How Will Health Care Reform Affect You?

How Will Health Care Reform Affect You?

Your benefits are difficult to understand and manage in any given year. This year, with even more changes coming as a result of health care reform, it might sound overwhelming. Not only do you have to understand what’s happening with your medical plans and wellness programs, but you’ll also need to be aware of how the Patient Protection and Affordable Care Act affects you.

Well, I can help you start demystifying this complex piece of legislation and explain what it really means.

First, let’s focus on what’s happening right now. I’ve picked out some topics that are taking effect this year and the next and might have an immediate impact on you. We’ll have plenty of time later to talk about the changes in 2012 and beyond.


It is nothing new to hear about rising health care costs. If you’re enrolled in your employer’s benefits, chances are you’ll hear this fall about how health care reform is impacting costs, too. Adding more dependents onto employer plans and removing some of the limits means more costs.

New Eligibility Rules for Dependents

If you’re younger than 26, you don’t need to be enrolled in school or be financially dependent on your parents to qualify for their benefits. If you have a job that offers coverage, however, you won’t be eligible for your parents' plan. You can be married and still qualify. Your spouse or children, however, will not be eligible. You’ll be able to join your parents' plan during their next open enrollment period. For most companies, that will be sometime this fall.

Removal of Annual and Lifetime Limits Mean

Most plans share the cost of an employee’s health care expenses up to a specific dollar amount over the course of your lifetime (usually this was a number in the millions). As of Sept. 23, 2010, or the first day of the plan year, a company’s plan no longer has lifetime limits. If you lost eligibility for your company’s health plans when your health care costs reached your company’s lifetime limit, you can now re-enroll in that plan. Check with your health care provider to learn more details about re-enrolling.

Preventive Services Covered

Companies will have to cover:

  • Evidence-based preventive services. Preventive services that have proven benefits, such as breast and colon cancer screenings, screening for vitamin deficiencies during pregnancy, screenings for diabetes, high cholesterol and high blood pressure. See the complete list.
  • Routine vaccines. From routine childhood immunizations to tetanus shots for adults. See a list of recommended immunizations (in PDF form) for children age 0-6 , 7-18 , catch-up immunizations and adults.
  • Prevention for children. From regular pediatrician visits to screenings. Click here for a complete list of recommended services.
  • Prevention for women. New guidelines are expected next year.

Health Savings Accounts and Flexible Spending Accounts

A Health Savings Account (HAS) is an account in which you (and sometimes your company) contribute tax-free money that can be used to purchase health care expenses.
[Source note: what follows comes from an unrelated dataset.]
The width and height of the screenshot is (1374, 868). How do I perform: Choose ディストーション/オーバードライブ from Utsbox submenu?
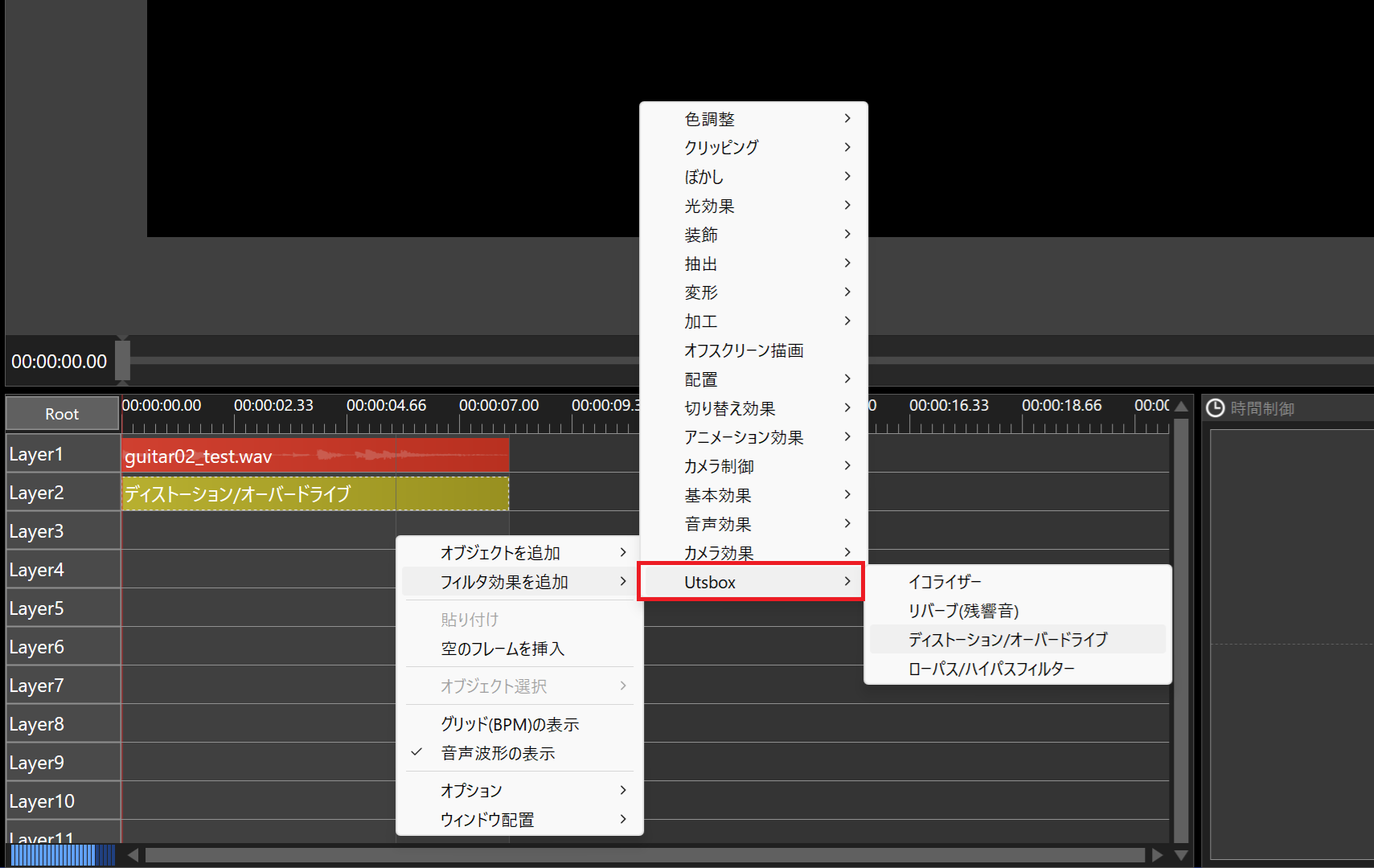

The new law says that HSA debit cards may no longer be used for over-the-counter (OTC) items beginning January 1, 2011. That means OTC items such as cough, cold and flu medicines and pain relievers cannot be reimbursed through HSA accounts unless the items have a doctor's prescription or other supporting document.

So what does this mean for you? If you’re using one of these accounts, you’ll have to manage your OTC costs differently.